Güncelleme Tarihi:
Balıkesir Damızlık Koyun-Keçi Yetiştiricileri Birliği Başkanı Bayram Atbakan, il genelinde koyun ve keçi olmak üzere 850 bine yakın küçükbaş hayvan bulunduğunu söyledi.
İlin küçükbaş hayvan yetiştiriciliği ve kırmızı et üretiminde ilk sıralarda geldiğini ifade eden Atbakan, bu yıl samanın kilosunun 60 kuruşun üzerine çıkması nedeniyle üreticilerin sıkıntılı olduğunu anlattı.
Saman ve yem fiyatlarındaki yükselişin özellikle bu yıl çobanları daha kıymetli hale getirdiğini dile getiren Atbakan, “Yem fiyatları artsa da birçok üretici samanla idare ediyordu.

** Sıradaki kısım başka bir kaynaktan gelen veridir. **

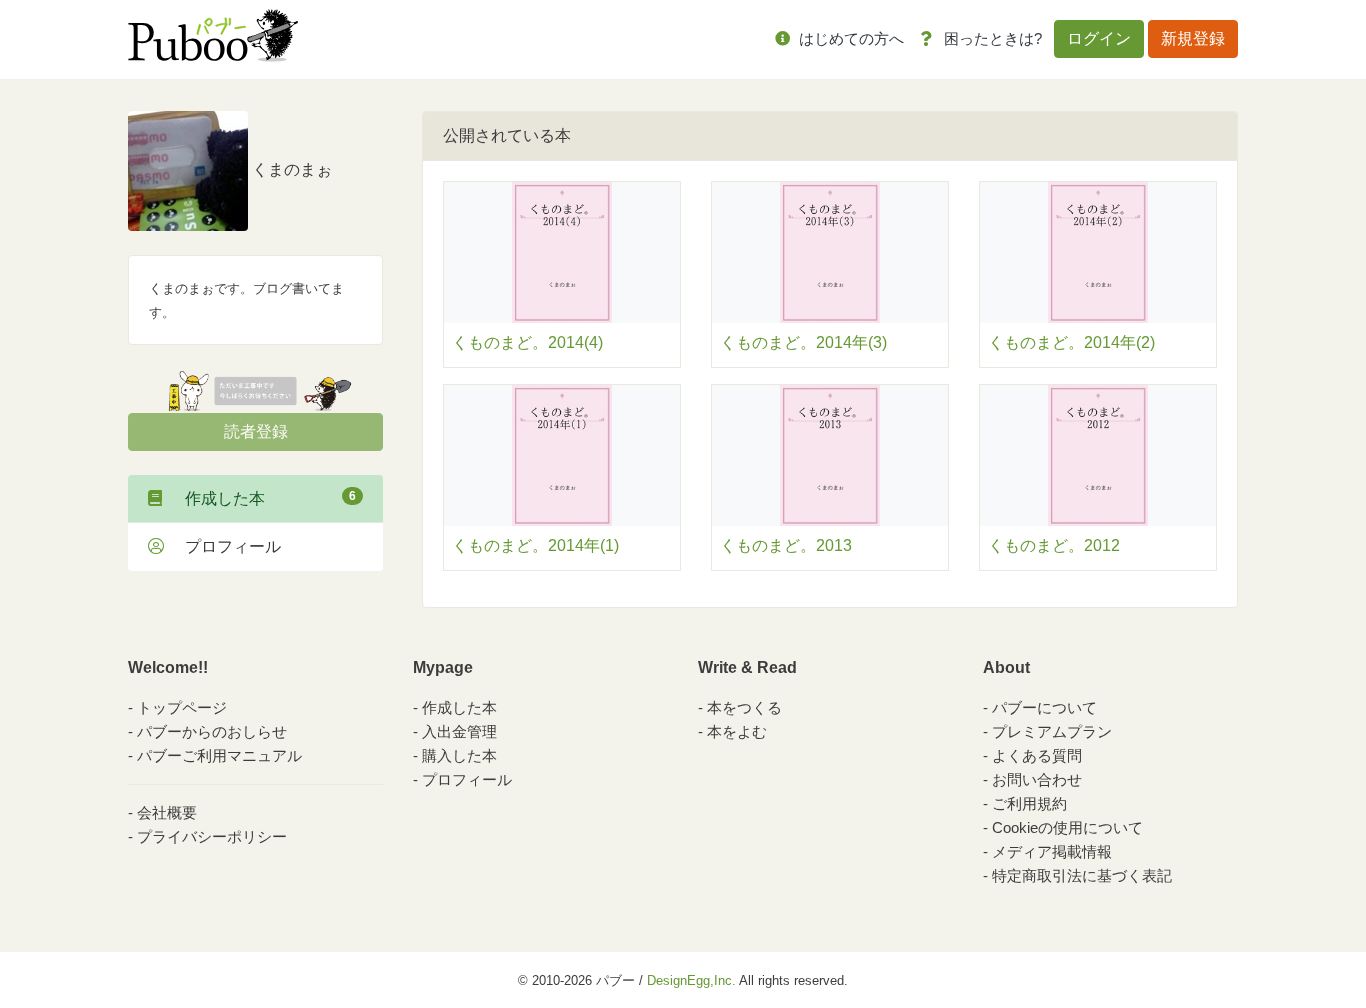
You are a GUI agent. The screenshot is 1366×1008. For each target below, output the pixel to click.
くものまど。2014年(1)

Zaman zaman kendi imkanlarıyla hayvanlarını otlatarak beslenme maliyetini düşürmeye çalışıyordu. Saman fiyatları yükselince üreticiler, işi bilen kalifiye çoban arayışına girdi” dedi.
Küçükbaş hayvanlar için “7 ay Allah'tan 5 ay ambardan yer” diye bir söylem olduğunu belirten Atbakan, “Yani hayvanlar 7 ay meradan, 5 ay hazır yem ve samanla beslenir. Saman ve yem fiyatları artınca, hava şartları imkan verdikçe hayvanlar meraya çıkarılmaya çalışılıyor” diye konuştu.

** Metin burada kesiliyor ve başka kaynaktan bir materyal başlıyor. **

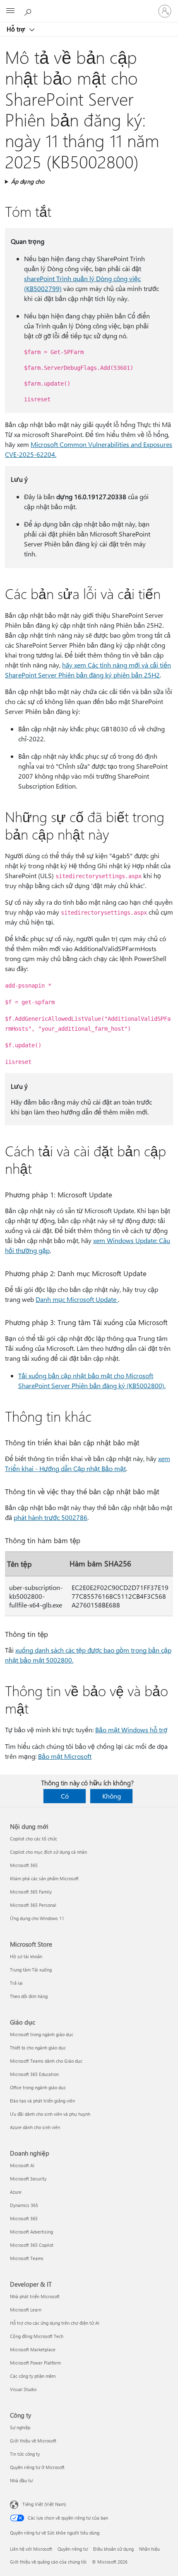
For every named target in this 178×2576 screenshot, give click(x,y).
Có (65, 1796)
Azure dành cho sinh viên (35, 2127)
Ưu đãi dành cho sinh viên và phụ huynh (50, 2114)
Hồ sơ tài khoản (26, 1956)
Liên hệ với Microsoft (31, 2549)
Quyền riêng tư (73, 2549)
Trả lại (16, 1983)
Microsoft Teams (26, 2258)
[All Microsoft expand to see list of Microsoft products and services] (10, 11)
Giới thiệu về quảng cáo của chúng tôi (48, 2562)
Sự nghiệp (20, 2427)
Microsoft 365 (24, 1865)
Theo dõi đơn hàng (29, 1996)
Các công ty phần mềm (32, 2376)
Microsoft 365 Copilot (31, 2245)
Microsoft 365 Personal (33, 1905)
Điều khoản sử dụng (113, 2549)
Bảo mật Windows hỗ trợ (131, 1729)
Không (111, 1796)
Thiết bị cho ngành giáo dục (38, 2047)
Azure (16, 2192)
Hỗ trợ (16, 29)
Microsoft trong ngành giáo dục (41, 2034)
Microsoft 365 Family (31, 1892)
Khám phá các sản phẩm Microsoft (44, 1878)
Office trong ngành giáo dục (38, 2087)
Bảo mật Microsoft (64, 1756)
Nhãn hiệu (149, 2549)
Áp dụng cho (27, 181)
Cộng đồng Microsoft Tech (36, 2336)
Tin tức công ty (25, 2454)
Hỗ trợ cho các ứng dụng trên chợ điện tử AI (54, 2323)
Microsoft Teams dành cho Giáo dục (46, 2061)
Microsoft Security (28, 2178)
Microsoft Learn (25, 2310)
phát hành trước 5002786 (50, 1517)
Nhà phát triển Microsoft (35, 2296)
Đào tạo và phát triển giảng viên (42, 2101)
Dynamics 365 (24, 2205)
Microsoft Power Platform (35, 2363)
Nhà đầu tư (21, 2480)
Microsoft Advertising (31, 2232)
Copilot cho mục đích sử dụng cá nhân (48, 1852)
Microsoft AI (22, 2165)
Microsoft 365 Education (34, 2074)
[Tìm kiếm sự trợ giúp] (29, 10)
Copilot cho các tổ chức (33, 1838)
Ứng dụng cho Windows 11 (37, 1918)
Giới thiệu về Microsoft (33, 2441)
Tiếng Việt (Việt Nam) (44, 2504)
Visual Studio (23, 2389)
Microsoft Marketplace (32, 2349)
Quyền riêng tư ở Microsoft (37, 2467)
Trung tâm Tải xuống (31, 1970)
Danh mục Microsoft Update (77, 1299)
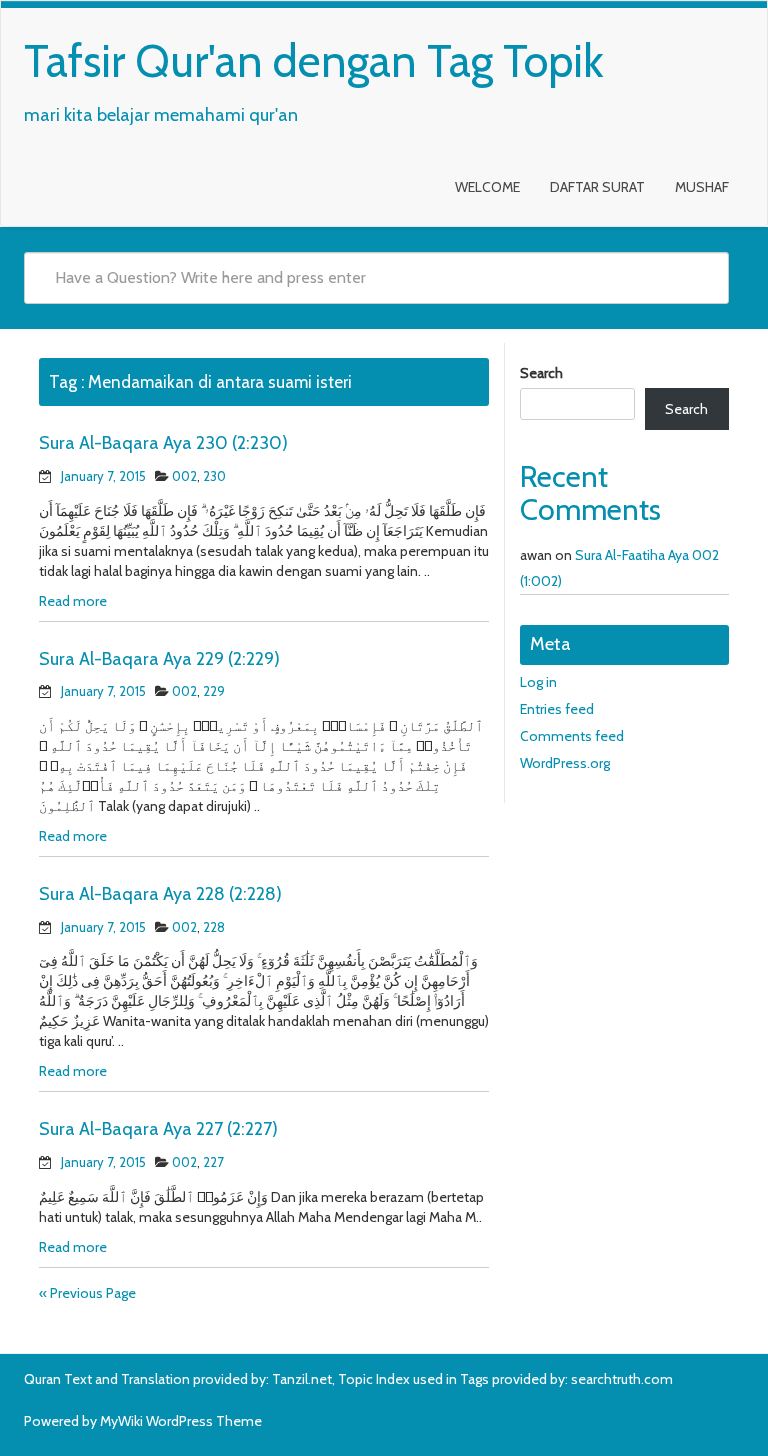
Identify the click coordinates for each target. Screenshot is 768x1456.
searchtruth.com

Atbakan, Marmara Bölgesi'nde sürü yöneticilerine (çoban), kalacak yer, yeme-içme ve giyeceğinin sunulduğunu, aylık ücretlerinin de bin 500 liraya ulaştığını belirterek, Doğu illerinde bazı yerlerde fiyatların 2 bin 500 liraya dayandığını söyledi. İşi bilen çoban bulmakta zorlandıklarını anlatan Atbakan, şöyle devam etti:
“Aylık ücreti bin 500 liraya çıksa da birçok üretici halen çoban bulabilmiş değil. Birlik olarak mayıs ayında 'sürü yöneticiliği' kursu açtık. Aslında biz çoban denmesine de sıcak bakmıyoruz. Sürü yöneticiliği denmeli. Çünkü bu iş kolay değil. Halk Eğitim Merkezi ile ortaklaşa açtığımız kursta 147 kişiye sertifika verdik. Bu kişilerin işleri hazırdı ve istihdam edildiler. Bunu yaygınlaştırmamız gerekiyor. Birçok işsizin işe, bizim de sürü yöneticilerine ihtiyacımız var. Ayda bin 500 liraya 100 hayvan bakacak.”
“Devletten sigorta desteği bekliyoruz”
Atbakan, bu dönemde birçok kişinin sosyal güvence talep ettiğini belirterek, “Biz üreticiler, devletten sigorta desteği bekliyoruz. Sigorta priminin yarısını biz, yarısını devlet karşılasın. Bu durumda, maliyetler düşecek, yetiştiricilik artacak, kırmızı et fiyatlarının aşırı yükselmesi duracaktır” dedi.
Sosyal güvence olması durumunda işsizlerin sektörde istihdam edilebileceğini vurgulayan Atbakan, şunları kaydetti:
“Sosyal güvence olmayınca bunu meslek olarak kabul etmiyorlar, kız bile vermiyorlar. Sürü yöneticileri, 7 ay içinde üreticiyi iflah da iflas da ettirir. Ağır gebelikte, geceleri nasıl güdülür bilmeli. Geceleri kaç kez su verileceğini öğrenmeli. Bunu bilmezsen, hayvanı susuz bırakırsan kuzu alamazsın, hepsi düşük yapar. Tornacı, elektrik ustası, marangoz neyse çobanlık da böyle meslek. Sopayı omzuna almakla olmuyor. Ne yazık ki, bu mesleği iyi bilen 50 yaşın altında kişi kalmadı. Gençlerimiz bu işe sıcak bakmıyorlar. Özellikle kışın çobanın mesaisi 6 saati geçmez. Sabah gelir yemler, biraz otlatır, gelir kapatır.”
Atbakan, işini iyi bilen, kalifiye çobanların daha yüksek ücretler alabildiğini dile getirerek, “Doğu illerinde aylık 2 bin 500 lira alanlar, bu işin ehilleri. Orada birkaç üreticinin toplu olarak 500 koyunluk sürülerine bakıyorlar. İşini bilene 500 küçükbaş hayvan bile az gelir” diye konuştu.